**PASSAGE PROVIDED:**
---

Saturday, November 5, 2016

El espectro del terror (1973)

... aka: Deviazione (Deviation)
... aka: Ghost of Terror
... aka: Specter of Terror, The

Directed by:
J.M. (José María) Elorrieta

Imagine this. You're walking down the street when you hear menacing footsteps trailing behind you. The footsteps get faster and faster and faster to the point where you have to run away from whoever it is that's chasing you. You then fumble around with your keys as the footsteps rush toward you getting louder with each step. Eventually you get your door open, get inside your apartment and close the door. What do you do then? If you answered strip down to your panties and lie down in bed casually reading a magazine, you'd end up on a slab in the morgue right next to the bimbo from the opening sequence. Our next potential victim is a stewardess named Maria Preston (Maria “Pechy” / Perschy), who thankfully has a little more common sense than our friend up above. As soon as she gets to the airport parking garage, notices her car won't start and spots a strange, ugly man staring her down, she high tails it the hell out of there. Maria's busybody roommate Elena O'Hara (“May Oliver” / Maritza Oliveras) isn't much of a shoulder to cry on as she's always so busy with work and guys (especially guys... seemingly any guy), so Maria finds herself going to see a psychiatrist to try to get over her terrifying ordeal.

---

According to the review of El espectro del terror, why does Maria Preston go to see a psychiatrist? Answer in one to three sentences. The records have nothing to do with the text.

---

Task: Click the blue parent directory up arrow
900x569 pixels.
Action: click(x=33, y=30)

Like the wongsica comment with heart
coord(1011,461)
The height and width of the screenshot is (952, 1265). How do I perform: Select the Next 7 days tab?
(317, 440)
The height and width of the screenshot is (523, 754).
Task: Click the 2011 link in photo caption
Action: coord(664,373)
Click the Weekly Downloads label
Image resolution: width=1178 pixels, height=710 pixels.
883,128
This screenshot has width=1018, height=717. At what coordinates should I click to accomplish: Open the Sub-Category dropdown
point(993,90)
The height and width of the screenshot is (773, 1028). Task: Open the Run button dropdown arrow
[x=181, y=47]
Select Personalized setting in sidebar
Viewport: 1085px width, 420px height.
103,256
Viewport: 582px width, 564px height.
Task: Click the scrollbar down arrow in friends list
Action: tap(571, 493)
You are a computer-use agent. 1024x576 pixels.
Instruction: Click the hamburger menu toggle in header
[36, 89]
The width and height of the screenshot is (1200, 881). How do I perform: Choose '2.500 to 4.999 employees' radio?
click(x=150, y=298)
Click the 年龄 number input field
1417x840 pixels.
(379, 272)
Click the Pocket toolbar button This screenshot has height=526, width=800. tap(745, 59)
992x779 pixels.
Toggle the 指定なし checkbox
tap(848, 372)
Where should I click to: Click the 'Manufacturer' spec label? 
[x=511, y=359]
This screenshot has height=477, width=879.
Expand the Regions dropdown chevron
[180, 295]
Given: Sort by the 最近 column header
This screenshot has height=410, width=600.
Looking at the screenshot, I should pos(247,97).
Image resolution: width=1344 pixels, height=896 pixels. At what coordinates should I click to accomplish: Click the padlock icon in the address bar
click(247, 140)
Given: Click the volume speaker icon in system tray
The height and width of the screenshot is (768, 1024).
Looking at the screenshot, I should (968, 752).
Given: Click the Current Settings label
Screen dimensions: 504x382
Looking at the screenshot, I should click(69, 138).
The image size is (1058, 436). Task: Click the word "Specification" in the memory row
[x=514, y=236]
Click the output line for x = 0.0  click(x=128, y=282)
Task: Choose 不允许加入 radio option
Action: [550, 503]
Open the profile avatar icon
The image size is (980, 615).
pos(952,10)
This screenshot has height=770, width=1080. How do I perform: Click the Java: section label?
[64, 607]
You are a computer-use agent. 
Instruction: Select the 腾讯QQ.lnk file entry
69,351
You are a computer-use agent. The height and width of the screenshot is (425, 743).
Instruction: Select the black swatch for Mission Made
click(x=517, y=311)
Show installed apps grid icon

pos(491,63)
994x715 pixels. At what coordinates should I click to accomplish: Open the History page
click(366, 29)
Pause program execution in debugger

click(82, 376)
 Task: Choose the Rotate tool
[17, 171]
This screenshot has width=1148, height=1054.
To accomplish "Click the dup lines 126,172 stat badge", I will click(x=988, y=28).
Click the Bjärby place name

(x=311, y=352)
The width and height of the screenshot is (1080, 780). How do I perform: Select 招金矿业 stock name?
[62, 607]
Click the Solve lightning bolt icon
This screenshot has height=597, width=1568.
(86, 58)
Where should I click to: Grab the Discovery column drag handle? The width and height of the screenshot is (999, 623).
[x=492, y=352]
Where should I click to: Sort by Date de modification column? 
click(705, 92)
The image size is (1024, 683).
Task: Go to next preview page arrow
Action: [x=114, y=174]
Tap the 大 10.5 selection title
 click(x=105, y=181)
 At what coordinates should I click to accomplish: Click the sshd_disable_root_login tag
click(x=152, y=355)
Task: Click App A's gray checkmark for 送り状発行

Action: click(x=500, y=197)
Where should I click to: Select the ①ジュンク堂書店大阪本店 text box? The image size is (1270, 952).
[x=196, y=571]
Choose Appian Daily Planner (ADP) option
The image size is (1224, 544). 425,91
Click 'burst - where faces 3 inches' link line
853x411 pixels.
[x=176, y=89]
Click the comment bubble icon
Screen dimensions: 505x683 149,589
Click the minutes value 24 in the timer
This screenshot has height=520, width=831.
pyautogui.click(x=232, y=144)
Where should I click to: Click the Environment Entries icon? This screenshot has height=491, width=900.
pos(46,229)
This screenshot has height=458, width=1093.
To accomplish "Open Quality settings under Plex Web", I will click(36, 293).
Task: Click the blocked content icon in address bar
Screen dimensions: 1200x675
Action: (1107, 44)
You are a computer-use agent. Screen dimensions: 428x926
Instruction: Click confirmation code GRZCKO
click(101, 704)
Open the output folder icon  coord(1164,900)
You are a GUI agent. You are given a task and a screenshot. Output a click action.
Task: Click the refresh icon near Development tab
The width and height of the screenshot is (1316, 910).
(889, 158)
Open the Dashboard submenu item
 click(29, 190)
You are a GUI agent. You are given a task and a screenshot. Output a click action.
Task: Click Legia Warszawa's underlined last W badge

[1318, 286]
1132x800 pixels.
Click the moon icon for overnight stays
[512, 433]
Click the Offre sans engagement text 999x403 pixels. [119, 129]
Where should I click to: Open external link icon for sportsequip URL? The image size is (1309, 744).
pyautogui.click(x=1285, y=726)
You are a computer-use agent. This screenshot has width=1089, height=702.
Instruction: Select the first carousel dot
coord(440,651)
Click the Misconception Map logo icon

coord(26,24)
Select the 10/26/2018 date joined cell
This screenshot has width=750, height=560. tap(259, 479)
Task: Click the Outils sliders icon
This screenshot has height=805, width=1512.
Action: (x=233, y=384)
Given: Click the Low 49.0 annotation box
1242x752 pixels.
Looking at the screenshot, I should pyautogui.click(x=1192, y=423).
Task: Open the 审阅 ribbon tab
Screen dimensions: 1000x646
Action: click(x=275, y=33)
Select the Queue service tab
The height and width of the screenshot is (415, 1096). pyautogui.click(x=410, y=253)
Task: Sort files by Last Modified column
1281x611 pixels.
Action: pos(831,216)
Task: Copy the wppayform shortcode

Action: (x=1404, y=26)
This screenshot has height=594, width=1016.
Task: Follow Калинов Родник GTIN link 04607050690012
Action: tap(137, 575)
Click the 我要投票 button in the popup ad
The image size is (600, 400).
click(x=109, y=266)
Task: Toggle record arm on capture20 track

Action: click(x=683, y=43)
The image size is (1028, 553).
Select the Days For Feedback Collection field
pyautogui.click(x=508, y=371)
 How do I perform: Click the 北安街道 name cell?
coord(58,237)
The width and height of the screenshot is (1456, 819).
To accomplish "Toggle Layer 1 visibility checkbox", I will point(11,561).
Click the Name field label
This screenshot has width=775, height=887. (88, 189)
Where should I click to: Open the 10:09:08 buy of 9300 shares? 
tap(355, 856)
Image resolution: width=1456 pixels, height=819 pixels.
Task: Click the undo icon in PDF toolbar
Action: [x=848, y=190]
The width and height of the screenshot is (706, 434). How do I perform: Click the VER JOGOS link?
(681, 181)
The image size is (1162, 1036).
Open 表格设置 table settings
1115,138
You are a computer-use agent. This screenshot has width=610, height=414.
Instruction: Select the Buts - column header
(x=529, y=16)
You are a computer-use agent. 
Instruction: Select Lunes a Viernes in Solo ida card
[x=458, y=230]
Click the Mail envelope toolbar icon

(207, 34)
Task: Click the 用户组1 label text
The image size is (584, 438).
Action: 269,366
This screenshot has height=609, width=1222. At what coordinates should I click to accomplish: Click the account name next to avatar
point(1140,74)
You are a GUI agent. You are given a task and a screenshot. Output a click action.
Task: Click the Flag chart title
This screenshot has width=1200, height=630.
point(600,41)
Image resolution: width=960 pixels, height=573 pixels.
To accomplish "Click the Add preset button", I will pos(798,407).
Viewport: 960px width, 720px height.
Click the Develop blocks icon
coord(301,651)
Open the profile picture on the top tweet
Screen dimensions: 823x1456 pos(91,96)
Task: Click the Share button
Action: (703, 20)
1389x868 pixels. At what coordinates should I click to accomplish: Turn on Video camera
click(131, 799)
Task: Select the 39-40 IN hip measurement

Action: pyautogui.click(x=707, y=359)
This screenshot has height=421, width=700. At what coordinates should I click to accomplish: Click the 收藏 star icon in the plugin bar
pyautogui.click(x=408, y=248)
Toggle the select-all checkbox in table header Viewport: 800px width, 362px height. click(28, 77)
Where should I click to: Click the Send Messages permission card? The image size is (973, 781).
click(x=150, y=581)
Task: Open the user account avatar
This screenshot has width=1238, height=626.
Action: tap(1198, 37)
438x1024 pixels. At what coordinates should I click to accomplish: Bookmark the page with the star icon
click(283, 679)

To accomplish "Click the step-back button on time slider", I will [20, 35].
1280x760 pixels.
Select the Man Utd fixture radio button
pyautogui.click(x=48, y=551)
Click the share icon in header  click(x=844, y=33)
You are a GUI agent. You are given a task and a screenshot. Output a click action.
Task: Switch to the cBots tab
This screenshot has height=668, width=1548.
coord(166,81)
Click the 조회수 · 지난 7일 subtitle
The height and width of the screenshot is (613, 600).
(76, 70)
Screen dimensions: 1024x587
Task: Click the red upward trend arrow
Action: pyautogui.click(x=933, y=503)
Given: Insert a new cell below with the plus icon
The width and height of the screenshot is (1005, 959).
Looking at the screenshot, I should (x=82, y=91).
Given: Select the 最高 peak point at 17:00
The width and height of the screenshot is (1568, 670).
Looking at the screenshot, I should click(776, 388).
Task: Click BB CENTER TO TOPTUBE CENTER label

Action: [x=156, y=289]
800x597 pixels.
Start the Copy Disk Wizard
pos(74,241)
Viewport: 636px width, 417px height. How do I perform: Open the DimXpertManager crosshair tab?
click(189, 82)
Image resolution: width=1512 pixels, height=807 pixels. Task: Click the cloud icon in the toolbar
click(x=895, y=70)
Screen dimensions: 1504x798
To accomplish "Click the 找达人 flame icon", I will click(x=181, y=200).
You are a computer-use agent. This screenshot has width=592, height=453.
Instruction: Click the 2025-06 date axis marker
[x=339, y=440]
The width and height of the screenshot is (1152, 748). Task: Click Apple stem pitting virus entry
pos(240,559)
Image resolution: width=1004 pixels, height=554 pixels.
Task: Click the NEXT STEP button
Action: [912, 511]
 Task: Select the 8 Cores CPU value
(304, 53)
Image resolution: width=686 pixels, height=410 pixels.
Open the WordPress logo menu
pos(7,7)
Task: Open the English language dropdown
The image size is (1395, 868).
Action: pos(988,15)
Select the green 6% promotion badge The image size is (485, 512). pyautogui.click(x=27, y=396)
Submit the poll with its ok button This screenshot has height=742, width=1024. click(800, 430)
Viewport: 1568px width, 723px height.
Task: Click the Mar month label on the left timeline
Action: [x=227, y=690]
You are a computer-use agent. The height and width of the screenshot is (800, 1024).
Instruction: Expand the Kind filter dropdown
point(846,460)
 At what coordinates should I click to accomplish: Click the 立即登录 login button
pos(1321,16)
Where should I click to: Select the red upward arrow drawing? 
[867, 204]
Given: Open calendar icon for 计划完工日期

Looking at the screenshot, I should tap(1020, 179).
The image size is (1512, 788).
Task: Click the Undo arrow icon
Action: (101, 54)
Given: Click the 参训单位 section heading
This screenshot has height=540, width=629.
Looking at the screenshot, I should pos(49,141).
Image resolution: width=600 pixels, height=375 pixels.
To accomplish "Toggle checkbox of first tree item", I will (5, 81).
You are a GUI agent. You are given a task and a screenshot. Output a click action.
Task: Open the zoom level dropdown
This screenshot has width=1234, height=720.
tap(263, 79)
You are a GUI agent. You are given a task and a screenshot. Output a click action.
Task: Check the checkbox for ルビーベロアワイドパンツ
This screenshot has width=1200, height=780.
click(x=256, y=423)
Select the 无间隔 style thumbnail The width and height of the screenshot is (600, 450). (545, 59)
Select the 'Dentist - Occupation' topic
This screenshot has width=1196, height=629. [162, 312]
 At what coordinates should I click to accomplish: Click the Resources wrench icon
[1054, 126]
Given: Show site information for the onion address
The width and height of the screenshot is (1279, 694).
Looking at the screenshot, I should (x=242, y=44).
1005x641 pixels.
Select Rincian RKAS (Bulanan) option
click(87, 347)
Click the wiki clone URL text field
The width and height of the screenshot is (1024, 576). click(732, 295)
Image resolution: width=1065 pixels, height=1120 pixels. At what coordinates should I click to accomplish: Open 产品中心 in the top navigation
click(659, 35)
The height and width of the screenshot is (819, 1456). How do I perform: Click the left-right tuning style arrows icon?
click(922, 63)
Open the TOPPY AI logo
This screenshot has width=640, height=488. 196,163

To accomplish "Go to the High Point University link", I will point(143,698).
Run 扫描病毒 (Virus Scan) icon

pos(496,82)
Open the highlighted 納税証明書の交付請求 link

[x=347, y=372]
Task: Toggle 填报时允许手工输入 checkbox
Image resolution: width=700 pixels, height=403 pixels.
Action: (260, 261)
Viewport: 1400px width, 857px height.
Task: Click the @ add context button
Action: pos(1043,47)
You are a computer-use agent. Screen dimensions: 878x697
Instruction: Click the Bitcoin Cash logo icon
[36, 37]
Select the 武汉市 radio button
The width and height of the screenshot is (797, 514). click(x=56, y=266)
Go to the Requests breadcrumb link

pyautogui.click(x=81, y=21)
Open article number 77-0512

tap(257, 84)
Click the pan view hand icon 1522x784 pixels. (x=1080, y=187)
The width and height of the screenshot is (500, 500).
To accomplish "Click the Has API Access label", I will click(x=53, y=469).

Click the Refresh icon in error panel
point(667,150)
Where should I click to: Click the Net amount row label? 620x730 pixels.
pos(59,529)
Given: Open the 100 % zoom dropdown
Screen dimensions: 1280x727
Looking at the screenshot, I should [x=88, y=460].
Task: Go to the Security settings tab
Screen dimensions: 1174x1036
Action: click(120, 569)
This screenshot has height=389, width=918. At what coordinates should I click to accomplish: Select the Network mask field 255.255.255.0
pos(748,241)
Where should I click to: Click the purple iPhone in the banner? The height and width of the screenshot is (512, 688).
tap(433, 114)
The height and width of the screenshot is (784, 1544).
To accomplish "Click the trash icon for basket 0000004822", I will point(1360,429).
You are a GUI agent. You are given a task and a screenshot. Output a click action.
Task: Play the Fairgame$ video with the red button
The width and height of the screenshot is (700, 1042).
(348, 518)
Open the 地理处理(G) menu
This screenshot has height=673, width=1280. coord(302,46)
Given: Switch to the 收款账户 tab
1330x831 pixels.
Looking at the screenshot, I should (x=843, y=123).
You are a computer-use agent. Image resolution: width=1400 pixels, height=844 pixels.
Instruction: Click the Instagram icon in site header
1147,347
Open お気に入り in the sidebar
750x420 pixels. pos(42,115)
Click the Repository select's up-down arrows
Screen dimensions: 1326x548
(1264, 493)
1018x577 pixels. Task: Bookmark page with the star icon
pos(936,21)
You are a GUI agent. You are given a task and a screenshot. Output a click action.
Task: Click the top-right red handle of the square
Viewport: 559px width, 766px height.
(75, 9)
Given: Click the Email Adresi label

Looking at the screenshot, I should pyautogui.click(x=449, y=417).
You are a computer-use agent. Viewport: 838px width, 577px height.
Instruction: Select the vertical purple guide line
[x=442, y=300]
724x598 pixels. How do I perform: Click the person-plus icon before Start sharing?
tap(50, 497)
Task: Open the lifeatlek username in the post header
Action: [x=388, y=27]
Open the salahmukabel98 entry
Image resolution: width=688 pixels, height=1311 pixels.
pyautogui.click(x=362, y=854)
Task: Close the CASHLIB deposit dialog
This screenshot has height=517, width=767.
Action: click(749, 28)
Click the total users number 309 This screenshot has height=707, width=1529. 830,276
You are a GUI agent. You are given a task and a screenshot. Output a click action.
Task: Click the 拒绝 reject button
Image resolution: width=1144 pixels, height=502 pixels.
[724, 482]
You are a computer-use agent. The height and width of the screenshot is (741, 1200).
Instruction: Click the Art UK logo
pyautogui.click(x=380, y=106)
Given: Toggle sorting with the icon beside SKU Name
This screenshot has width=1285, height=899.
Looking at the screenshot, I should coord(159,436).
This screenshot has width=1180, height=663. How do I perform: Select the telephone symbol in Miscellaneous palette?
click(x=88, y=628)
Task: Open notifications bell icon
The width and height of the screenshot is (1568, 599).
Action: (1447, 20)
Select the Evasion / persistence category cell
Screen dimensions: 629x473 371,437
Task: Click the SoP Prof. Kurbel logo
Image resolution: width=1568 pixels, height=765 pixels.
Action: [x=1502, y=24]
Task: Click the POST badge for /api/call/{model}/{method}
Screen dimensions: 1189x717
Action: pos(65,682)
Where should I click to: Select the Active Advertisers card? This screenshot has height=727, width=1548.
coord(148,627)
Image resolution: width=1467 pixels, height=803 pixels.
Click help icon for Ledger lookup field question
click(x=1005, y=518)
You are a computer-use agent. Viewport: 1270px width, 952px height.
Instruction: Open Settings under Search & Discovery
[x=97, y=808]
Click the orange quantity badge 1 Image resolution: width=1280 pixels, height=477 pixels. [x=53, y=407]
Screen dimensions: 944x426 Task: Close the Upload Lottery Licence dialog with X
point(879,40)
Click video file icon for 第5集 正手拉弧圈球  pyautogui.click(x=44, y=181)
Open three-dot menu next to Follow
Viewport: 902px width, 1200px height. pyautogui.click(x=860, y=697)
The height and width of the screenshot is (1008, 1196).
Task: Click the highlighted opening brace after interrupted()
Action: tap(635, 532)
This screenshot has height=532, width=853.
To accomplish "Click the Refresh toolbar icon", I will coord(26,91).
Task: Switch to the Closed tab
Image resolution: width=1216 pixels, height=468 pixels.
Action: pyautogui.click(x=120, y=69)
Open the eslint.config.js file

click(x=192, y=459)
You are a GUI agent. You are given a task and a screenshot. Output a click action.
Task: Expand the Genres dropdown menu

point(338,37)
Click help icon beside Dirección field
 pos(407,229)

---

**RESPONSE BOX:**
Her roommate, Elena O'Hara, isn't much of a shoulder to cry on because she's always busy with work and guys. So Maria goes to a psychiatrist to try to get over her terrifying ordeal.